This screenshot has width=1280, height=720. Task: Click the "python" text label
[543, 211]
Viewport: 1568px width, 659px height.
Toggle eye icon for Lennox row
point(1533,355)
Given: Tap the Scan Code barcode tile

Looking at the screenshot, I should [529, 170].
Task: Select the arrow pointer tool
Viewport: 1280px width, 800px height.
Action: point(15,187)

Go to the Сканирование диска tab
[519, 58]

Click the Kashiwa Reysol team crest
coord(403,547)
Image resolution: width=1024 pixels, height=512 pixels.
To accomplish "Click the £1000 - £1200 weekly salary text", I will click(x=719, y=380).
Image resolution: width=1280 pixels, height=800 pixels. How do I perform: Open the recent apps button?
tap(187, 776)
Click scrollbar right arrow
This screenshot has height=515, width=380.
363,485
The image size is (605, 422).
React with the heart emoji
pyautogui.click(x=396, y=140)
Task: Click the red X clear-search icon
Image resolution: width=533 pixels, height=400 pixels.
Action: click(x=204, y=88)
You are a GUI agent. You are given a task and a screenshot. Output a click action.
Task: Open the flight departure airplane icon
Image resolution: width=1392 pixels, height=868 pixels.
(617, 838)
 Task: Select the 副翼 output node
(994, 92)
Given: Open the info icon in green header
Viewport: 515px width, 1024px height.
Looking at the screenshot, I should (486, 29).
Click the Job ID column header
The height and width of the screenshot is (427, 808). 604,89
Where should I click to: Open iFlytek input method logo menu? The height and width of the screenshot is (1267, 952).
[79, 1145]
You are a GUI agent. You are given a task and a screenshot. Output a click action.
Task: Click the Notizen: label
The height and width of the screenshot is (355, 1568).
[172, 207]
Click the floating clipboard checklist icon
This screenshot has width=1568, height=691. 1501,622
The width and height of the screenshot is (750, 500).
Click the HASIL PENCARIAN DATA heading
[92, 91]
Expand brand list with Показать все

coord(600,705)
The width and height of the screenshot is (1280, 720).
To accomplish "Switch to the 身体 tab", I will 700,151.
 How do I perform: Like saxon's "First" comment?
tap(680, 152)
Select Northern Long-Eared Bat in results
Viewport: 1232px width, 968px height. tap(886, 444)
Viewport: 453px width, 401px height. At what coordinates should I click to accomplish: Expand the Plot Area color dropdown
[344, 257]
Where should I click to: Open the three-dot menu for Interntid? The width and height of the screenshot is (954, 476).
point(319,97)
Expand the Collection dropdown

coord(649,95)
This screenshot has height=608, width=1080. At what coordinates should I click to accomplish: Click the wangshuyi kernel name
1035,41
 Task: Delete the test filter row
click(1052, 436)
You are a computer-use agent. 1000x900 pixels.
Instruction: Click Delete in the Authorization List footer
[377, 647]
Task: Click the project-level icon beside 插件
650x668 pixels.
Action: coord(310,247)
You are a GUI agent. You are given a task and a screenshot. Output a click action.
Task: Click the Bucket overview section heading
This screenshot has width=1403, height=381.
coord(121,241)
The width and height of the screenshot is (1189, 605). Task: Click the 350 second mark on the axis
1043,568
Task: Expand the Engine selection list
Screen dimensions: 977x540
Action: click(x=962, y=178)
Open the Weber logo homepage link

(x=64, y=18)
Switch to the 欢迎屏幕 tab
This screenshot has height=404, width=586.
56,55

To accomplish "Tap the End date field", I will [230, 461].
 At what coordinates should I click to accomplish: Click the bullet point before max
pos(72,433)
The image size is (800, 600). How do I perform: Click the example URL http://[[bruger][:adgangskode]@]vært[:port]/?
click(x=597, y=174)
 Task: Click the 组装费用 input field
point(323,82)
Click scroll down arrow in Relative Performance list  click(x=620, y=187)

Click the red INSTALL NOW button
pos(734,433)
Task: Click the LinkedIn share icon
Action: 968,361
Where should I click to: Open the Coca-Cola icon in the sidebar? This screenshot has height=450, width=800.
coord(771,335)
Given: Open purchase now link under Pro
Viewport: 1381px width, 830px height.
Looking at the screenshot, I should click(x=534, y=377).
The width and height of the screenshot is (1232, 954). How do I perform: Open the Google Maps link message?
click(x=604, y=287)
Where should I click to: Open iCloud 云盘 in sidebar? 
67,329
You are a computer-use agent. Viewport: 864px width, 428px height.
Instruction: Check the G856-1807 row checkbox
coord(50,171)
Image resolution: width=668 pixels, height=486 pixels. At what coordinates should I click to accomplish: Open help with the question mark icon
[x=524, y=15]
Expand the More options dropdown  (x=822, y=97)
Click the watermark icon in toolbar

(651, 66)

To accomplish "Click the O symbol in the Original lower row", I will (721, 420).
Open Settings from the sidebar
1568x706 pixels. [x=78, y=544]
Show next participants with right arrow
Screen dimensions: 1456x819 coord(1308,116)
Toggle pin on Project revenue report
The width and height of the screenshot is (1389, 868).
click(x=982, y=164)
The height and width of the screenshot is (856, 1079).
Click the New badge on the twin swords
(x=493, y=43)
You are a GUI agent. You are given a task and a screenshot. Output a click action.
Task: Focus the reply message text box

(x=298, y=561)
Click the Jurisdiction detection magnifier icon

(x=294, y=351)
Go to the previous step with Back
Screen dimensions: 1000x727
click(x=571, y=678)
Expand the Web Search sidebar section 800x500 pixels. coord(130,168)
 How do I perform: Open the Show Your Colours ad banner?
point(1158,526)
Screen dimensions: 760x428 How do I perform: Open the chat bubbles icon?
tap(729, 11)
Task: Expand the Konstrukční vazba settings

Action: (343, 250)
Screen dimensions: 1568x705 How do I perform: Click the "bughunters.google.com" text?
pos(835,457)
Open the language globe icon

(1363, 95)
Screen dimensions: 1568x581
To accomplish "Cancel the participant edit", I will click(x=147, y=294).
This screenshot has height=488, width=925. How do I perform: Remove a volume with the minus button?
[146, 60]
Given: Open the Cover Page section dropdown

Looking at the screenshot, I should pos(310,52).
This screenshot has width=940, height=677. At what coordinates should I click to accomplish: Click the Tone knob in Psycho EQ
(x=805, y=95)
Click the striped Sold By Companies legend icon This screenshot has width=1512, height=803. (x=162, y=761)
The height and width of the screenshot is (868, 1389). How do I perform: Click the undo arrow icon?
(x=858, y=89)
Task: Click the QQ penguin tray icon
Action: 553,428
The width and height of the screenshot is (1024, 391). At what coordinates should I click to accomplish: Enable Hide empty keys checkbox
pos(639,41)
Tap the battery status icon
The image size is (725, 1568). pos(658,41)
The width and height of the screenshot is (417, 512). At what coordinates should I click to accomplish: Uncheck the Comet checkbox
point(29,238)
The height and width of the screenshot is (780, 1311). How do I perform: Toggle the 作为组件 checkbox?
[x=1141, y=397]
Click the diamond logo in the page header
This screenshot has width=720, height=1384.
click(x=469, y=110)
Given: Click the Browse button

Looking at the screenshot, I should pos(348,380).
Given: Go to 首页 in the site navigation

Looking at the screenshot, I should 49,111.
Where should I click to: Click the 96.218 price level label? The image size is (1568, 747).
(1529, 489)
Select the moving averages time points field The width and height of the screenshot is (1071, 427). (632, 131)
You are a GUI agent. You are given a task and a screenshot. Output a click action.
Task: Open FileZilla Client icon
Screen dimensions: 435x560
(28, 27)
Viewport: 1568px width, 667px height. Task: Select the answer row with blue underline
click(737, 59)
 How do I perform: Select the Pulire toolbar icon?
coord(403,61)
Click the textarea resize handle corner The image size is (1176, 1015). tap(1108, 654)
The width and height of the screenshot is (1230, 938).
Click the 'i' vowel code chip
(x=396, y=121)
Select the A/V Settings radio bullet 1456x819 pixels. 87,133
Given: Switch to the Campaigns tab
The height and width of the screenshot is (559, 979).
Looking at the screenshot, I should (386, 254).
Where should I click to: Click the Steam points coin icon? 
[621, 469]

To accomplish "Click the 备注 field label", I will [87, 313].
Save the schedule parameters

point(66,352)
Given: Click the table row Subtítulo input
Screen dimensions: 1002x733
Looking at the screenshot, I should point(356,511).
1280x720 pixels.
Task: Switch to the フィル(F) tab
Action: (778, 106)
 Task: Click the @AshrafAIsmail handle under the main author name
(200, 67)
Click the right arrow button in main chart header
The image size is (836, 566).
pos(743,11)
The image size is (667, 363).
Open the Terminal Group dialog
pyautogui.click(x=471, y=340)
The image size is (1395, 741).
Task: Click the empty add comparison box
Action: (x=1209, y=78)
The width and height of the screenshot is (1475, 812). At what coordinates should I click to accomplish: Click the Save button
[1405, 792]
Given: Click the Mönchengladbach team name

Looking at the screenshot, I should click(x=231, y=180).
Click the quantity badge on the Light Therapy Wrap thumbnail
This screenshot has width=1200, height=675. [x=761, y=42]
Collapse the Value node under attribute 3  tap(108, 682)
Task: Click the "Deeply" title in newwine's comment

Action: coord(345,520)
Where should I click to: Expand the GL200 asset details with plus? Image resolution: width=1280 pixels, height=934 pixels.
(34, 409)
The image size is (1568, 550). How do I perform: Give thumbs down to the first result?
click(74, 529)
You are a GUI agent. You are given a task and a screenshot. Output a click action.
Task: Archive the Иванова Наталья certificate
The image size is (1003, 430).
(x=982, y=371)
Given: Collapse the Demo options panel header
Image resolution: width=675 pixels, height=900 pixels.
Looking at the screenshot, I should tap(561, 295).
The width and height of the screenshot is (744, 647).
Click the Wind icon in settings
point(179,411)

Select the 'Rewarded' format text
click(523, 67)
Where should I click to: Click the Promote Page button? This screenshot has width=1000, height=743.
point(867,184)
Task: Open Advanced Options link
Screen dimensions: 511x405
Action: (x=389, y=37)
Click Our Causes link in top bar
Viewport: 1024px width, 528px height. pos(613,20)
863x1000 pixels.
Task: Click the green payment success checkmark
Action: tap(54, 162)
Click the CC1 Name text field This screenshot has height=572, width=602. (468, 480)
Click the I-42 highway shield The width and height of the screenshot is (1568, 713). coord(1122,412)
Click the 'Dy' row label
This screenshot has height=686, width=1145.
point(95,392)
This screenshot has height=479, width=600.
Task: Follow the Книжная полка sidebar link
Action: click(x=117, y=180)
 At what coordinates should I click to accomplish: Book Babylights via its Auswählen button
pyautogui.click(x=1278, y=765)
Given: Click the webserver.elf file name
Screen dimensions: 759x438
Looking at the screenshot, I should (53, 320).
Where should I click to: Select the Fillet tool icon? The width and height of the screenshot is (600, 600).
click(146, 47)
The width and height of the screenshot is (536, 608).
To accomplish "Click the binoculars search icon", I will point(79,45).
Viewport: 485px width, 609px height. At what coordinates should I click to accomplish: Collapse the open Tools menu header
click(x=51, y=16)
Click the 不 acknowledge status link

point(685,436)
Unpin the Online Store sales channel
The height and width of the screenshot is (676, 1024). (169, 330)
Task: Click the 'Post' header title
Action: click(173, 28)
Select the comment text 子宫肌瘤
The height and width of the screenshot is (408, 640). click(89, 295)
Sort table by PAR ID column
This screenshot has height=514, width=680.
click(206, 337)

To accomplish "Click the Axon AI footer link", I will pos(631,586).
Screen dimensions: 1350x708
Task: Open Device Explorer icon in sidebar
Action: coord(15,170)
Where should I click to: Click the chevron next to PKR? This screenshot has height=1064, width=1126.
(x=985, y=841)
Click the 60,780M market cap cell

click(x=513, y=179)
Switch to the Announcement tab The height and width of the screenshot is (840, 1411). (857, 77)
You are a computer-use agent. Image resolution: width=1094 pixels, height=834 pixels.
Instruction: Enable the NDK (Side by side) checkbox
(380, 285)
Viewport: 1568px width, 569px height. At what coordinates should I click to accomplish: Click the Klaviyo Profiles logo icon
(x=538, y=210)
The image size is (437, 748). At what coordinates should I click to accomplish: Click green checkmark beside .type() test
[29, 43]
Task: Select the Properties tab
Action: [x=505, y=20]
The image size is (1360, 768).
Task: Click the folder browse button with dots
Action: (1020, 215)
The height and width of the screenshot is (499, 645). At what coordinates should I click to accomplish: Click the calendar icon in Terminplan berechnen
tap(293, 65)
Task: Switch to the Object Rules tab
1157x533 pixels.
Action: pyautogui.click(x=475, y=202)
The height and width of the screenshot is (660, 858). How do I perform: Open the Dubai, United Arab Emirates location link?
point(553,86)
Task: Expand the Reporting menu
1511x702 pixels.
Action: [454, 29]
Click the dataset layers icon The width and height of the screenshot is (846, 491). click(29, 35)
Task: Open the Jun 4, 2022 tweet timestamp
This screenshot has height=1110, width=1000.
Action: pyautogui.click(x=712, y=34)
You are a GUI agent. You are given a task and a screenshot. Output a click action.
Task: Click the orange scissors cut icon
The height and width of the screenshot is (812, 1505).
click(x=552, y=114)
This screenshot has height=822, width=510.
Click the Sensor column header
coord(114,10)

Exercise instructions:
If a line of the records holds the word "table", count it; report only the total.

Finished task:
2